Some adverse events of note, there were a significant number of patients with VTEs, all very well managed. But I think this is a unique complication that we must become aware of. About 62% of the patients develop infusion-related reactions that usually come on with the first stools, but need to be managed regardless. Other EGFR-related side effects such as rash and paronychia were seen.
But for the first time, we're seeing combination targeted therapy really emerge in the first-line setting for EGFR sensitizing mutations, we also saw MARIPOSA-2. Again this was a second-line trial, which looked at quadruplet therapy. So lazertinib/amivantamab along with chemotherapy, versus chemotherapy, or versus amivantamab in combination with chemotherapy. The trial had dual primary endpoints of PFS for the quadruplet versus chemo, as well as the triplet that is amivantamab/chemotherapy versus chemotherapy. And we saw that the hazard ratios for both of those were pretty significant 0.44 for the quadruplet that is LACP versus chemotherapy, and 0.48 for ACP versus chemotherapy. And this adverse event profile was very similar to what we had seen in MARIPOSA, as well as what we would expect in terms of EGFR-related side effects.
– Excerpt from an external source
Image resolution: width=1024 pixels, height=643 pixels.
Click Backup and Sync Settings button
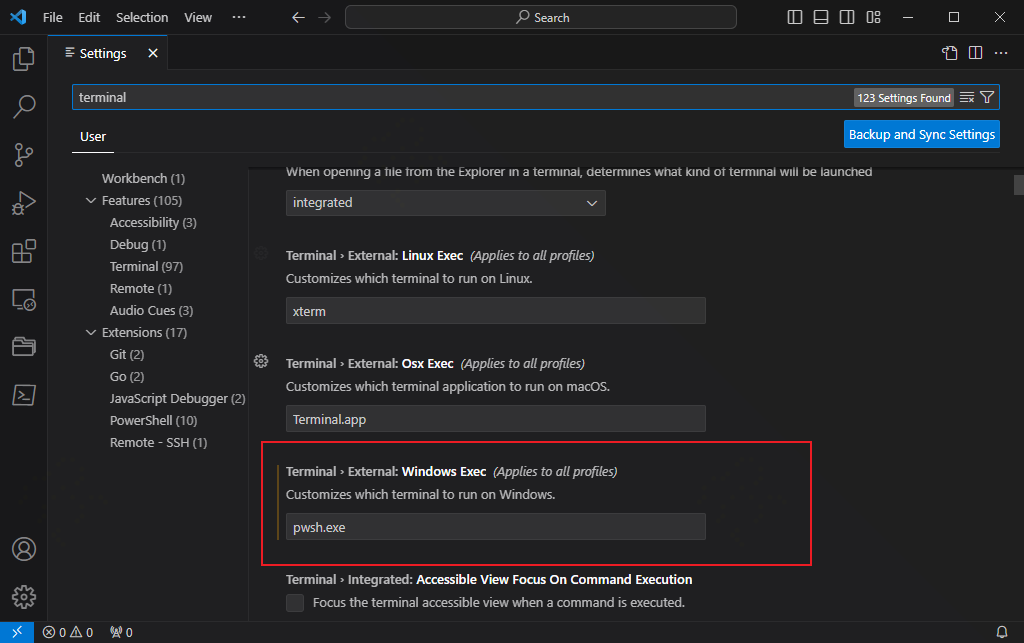click(x=921, y=134)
I think one thing of which was interesting was that lazertinib didn't quite add that much in the second-line PFS because the hazard ratio of PFS for ACP versus chemo was about 0.48, not very different from lazertinib in combination with chemotherapy.
Patrick, what do you think about this data? And how will it affect your management?
Dr. Forde:
Yeah, I think it's becoming more and more complicated in terms of managing patients with EGFR mutation lung cancer, which is welcome. I think we currently
have a tolerable therapy available to us in terms of osimertinib for most patients, which provides good progression-free survival, but nearly all patients, the tumor becomes resistant eventually. And I think now we have potentially two more intensive treatments in terms of either amivantamab/lazertinib or potentially chemotherapy with osimertinib and in terms of FLAURA2.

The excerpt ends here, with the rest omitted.